56-letni warszawiak zignorował przepisy drogowe, narażając innych na niebezpieczeństwo

Podróżujący autostradą S7 kierowca z Warszawy, mający 56 lat, postanowił zignorować obowiązujący limit prędkości. Jego ryzykowna jazda nie umknęła uwadze policjantów z olsztyńskiej grupy SPEED, którzy pełnili służbę w pobliżu Zielonego Grądu. Funkcjonariusze podjęli decyzję o zatrzymaniu mężczyzny do kontroli drogowej. Jednak 56-latek nie odpowiedział na sygnały świetlne ani dźwiękowe wydawane przez policjantów i zamiast tego gwałtownie przyspieszył.

Mężczyzna kontynuował swoją pościgową jazdę w stronę Elbląga, stwarzając tym samym zagrożenie dla innych uczestników ruchu.

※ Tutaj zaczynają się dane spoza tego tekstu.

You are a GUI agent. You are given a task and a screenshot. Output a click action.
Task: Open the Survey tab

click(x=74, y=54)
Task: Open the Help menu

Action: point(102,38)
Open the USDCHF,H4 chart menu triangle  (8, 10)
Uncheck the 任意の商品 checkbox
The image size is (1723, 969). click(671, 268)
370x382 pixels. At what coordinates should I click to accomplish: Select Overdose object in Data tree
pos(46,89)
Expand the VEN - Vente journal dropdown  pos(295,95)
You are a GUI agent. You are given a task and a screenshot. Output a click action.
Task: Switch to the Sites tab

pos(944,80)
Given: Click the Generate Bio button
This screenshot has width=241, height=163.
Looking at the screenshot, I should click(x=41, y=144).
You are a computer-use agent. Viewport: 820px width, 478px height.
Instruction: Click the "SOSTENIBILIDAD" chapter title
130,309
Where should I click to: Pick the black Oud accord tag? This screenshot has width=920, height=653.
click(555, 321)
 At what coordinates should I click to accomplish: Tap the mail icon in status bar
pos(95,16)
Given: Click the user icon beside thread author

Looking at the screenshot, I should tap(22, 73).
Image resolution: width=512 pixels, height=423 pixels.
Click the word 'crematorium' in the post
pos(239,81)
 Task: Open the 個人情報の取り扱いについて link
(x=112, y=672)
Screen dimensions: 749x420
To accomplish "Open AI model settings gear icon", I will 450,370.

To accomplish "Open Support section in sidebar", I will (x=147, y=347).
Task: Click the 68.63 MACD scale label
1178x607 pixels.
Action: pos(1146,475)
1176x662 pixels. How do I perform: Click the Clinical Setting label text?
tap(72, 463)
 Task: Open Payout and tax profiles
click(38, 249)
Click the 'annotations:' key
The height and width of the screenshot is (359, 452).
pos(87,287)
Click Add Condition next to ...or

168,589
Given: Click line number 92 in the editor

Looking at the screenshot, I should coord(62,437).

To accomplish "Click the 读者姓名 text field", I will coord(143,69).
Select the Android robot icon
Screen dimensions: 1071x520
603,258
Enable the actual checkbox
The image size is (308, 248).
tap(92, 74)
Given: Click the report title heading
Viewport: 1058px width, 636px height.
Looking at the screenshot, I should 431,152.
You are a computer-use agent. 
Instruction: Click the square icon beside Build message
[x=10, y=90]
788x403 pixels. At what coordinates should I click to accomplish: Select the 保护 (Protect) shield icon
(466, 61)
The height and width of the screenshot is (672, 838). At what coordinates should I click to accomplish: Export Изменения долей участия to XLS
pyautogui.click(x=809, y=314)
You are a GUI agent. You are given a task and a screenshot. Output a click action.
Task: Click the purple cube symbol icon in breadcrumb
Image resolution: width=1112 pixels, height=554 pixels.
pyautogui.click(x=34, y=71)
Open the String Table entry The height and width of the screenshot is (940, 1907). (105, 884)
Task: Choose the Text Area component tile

Wideorejestrator używany przez mundurowych na trasie S7 zarejestrował moment, w którym kierowca osiągnął prędkość 176 km/h w miejscu, gdzie ograniczenie wynosi 120 km/h. Dodatkowo, prowadzący renault przekroczył limit prędkości o 61 km/h w miejscach zabudowanych na terenie Elbląga – poinformował młodszy aspirant Andrzej Jarkun, rzecznik prasowy Komendy Miejskiej Policji w Olsztynie.

Lista naruszeń przepisów przez 56-latka była jednak znacznie dłuższa. Jak podał Jarkun, kierowca nie tylko wyprzedzał w obszarach przejść dla pieszych, ignorował sygnalizację świetlną i oznakowania dróg, ale także nie sygnalizował zmiany pasa ruchu. – Co więcej, podczas ucieczki ulicami Elbląga, mężczyzna spowodował dwie kolizje drogowe z udziałem innych pojazdów – jednak na szczęście nie były one poważne – podkreśla policjant.

Pościg za mężczyzną zakończył się na jednej z ulic Elbląga.
Podczas swojej niebezpiecznej jazdy, 56-latek zgromadził aż 265 punktów karnych za 34 różne wykroczenia. Jego prawo jazdy zostało natychmiast odebrane. Dodatkowo, za spowodowanie dwóch kolizji drogowych, został ukarany mandatami przez funkcjonariuszy z Elbląga. Z resztą wykroczeń będzie musiał zmierzyć się przed sądem – stwierdził młodszy aspirant Andrzej Jarkun.